Thank you for looking into this! I don't see such instruction at memset-sse2.S:258. Does it mean that the crash occurs elsewhere and the bt is misleading? I was trying to reproduce the crash with memset() on its own - various pieces of memory, various alignments ... but no hit at all.
Created attachment 404845 [details] nops.c Testcase which covers hopefully all possible instructions used for alignments by gas when optimizing for various CPUs in 32-bit and 64-bit x86/x86_64 code (except for jmp insns that are used together with lots of nops after it). valgrind for x86_64 accepts all instructions, but 32-bit i?86 valgrind doesn't grok nopw %cs:0(%eax,%eax,1) with more than one data16 prefix.
Should be fixed in valgrind-3.5.0-15.{fc12,fc13,fc14}.
(In reply to comment #15) > Should be fixed in valgrind-3.5.0-15.{fc12,fc13,fc14}. I can confirm that this works against unpatched nss on F13 i686.
(In reply to comment #15) > Should be fixed in valgrind-3.5.0-15.{fc12,fc13,fc14}. Thanks! I can confirm the crash is gone on fc12. But I can't see any build for rawhide. Is there any schedule to build it?
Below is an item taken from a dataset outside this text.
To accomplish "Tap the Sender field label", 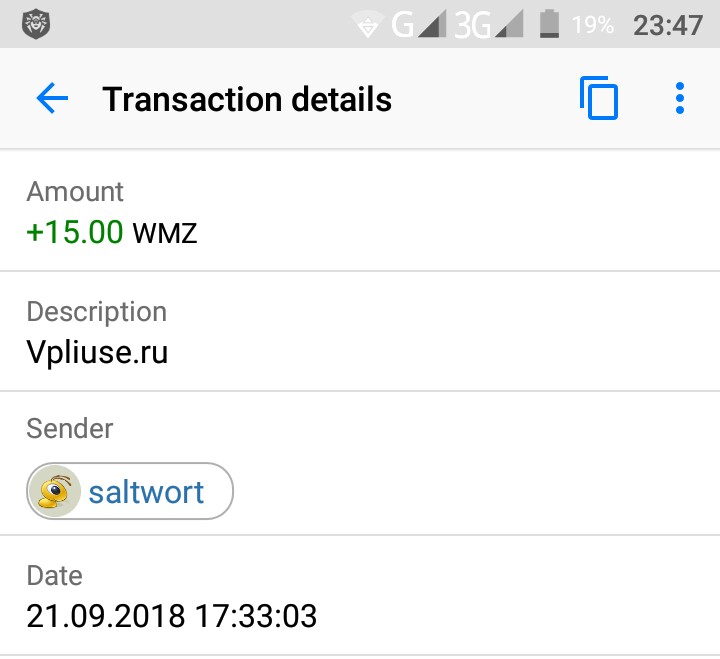I will click(70, 429).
Confirmed. valgrind works again on FC13/i686. Thanks
valgrind-3.5.0-15.fc13 has been submitted as an update for Fedora 13. http://admin.fedoraproject.org/updates/valgrind-3.5.0-15.fc13
valgrind-3.5.0-15.fc13 has been pushed to the Fedora 13 testing repository. If problems still persist, please make note of it in this bug report. If you want to test the update, you can install it with su -c 'yum --enablerepo=updates-testing update valgrind'. You can provide feedback for this update here: http://admin.fedoraproject.org/updates/valgrind-3.5.0-15.fc13
valgrind-3.5.0-16.fc13 has been pushed to the Fedora 13 testing repository. If problems still persist, please make note of it in this bug report. If you want to test the update, you can install it with su -c 'yum --enablerepo=updates-testing update valgrind'. You can provide feedback for this update here: http://admin.fedoraproject.org/updates/valgrind-3.5.0-16.fc13
valgrind-3.5.0-16.fc13 has been pushed to the Fedora 13 stable repository. If problems still persist, please make note of it in this bug report.